FTC Alleges that MoviePass Worked to Stop its Own Customers From Using the Service

It may be hard to even recall MoviePass at this point, given the more than a year we just spent unable to go see movies in theaters, but keep reading and it should all come rushing back to you. You remember MoviePass, right? The service that achieved widespread popularity and fame for its too-good-to-be-true offer of “all you can watch” movies in theaters for merely $9.95 per month? Perhaps you remember the constant reports that it couldn’t sustain that particular business model, or the company’s frantic insistences that sure it could. Ultimately, the detractors were proven right—the service shut down in 2019 after two fraught years in operation, declaring bankruptcy in early 2020 just months before the COVID-19 pandemic would descend on the world.
Now, however, there are more consequences on the way for the operators of MoviePass, who are settling with the Federal Trade Commission (FTC) on a variety of deceptive practices that prompted customer complaints while the service was still operational. In particular, MoviePass is settling on a variety of FTC allegations that it went out of its way while operating to make sure its own customers weren’t able to see movies and use the service. At the same time, the company also faced FTC allegations of failing to secure subscribers’ personal data. Under the proposed settlement, MoviePass and its parents company Helios and Matheson Analytics, “will be barred from misrepresenting their business and data security practices,” along with being required to “implement comprehensive information security programs.”
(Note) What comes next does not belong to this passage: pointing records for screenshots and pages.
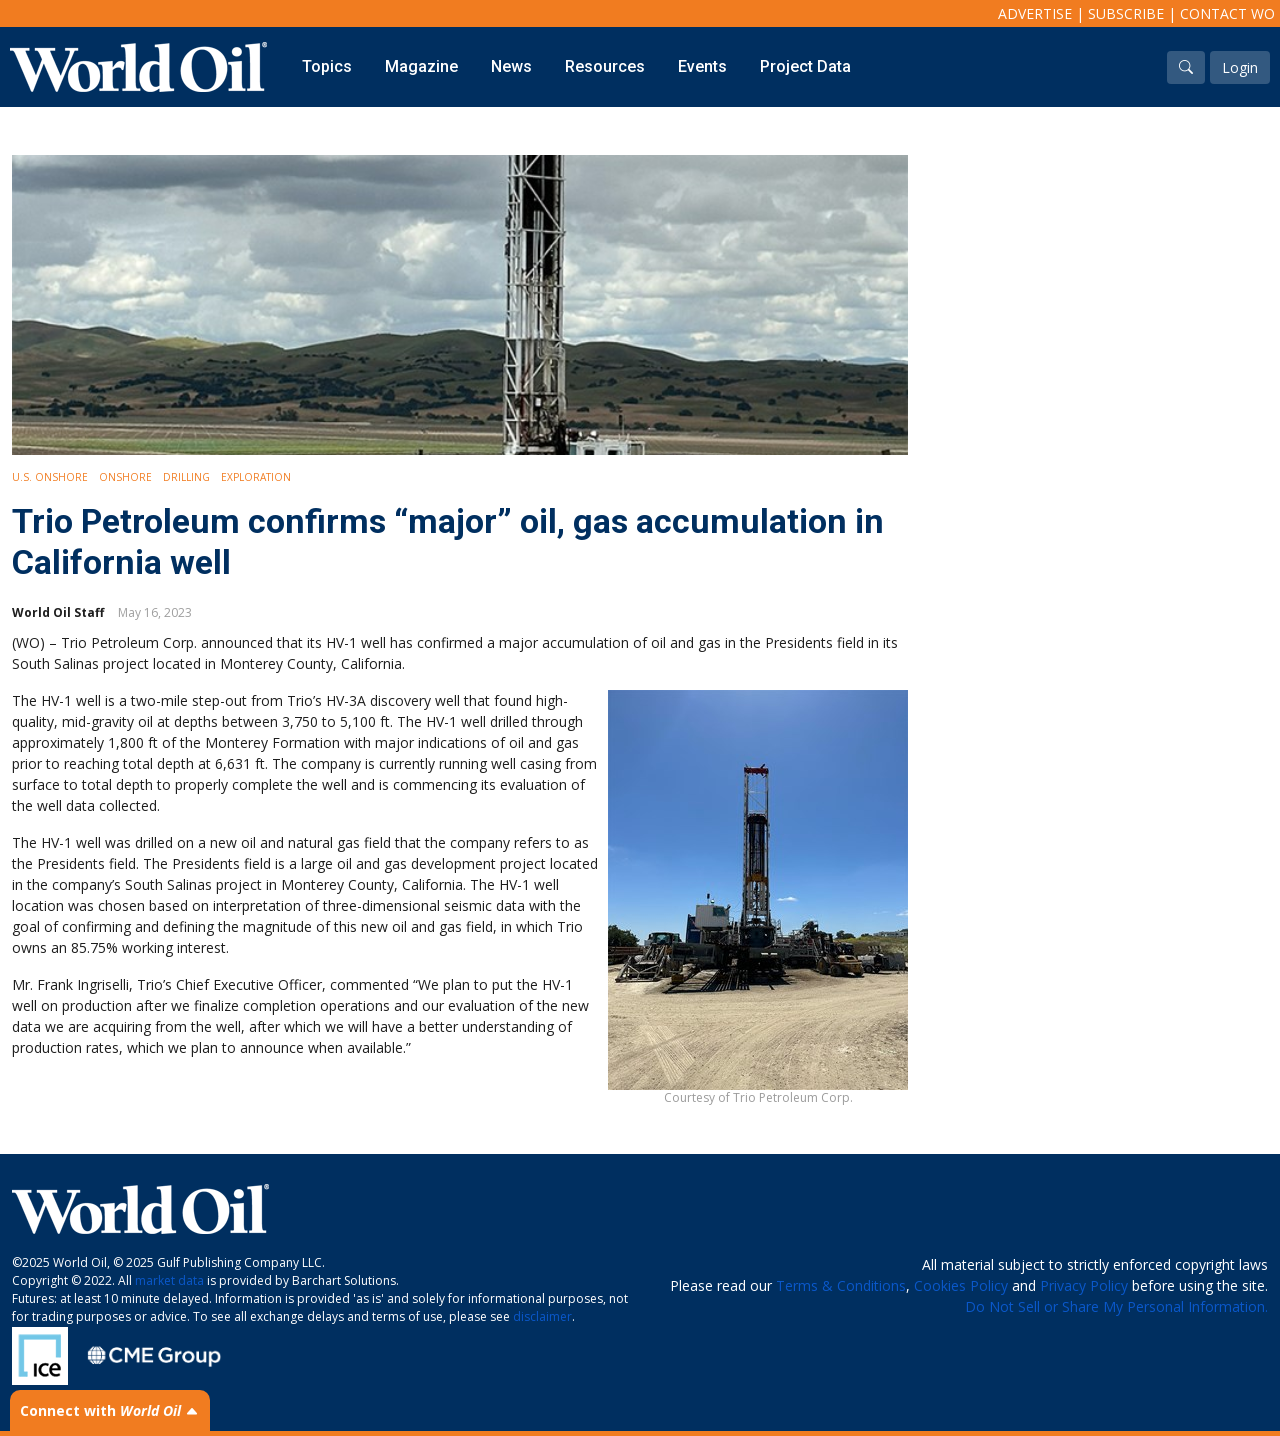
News (511, 66)
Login (1240, 67)
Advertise (1035, 13)
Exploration (256, 477)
“MoviePass and its executives went to great lengths to deny consumers access to the service they paid for while also failing to secure their personal information,” said Daniel Kaufman, the FTC’s Acting Director of the Bureau of Consumer Protection. “The FTC will continue working to protect consumers from deception and to ensure that businesses deliver on their promises.”
The root of the FTC allegations stem from MoviePass’ marketing of its “one movie per day” plan, which cost merely $9.95. This plan was inherently unprofitable for MoviePass assuming customers made regular use of it, so the company was forced to come up with discouragements that could keep the number of users artificially low.